The many storied intersection

of river, limestone tunnel and rail bed

stand back from the birches

and collapsing roadhouse.


(Out of rime,

here, is his birthplace—   this next time—

three miles from the Pennsylvania state line.)


He's the talented forward of a red blouse

and broken arc of gravity's javelin

rattling loudly inside the empty high school bleachers.

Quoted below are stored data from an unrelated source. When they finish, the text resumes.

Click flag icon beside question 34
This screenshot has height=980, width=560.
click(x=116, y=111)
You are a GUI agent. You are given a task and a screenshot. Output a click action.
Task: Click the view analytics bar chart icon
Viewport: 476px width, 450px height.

Hot chocolate, cheese sandwiches roasted

in seconds on a coal pan

inside the open furnace.


The girl Eileen for a mother,

she, looking into the fire-horse year

for a father, sees her brother

that June leaping sun share,

slyph share, into the cold emerald waters

of the abandoned quarry. William


with goldenrod for certificates

of birth and marriage.

William and the sudden rain

making a plentitude,

nipples rising across the surface of water.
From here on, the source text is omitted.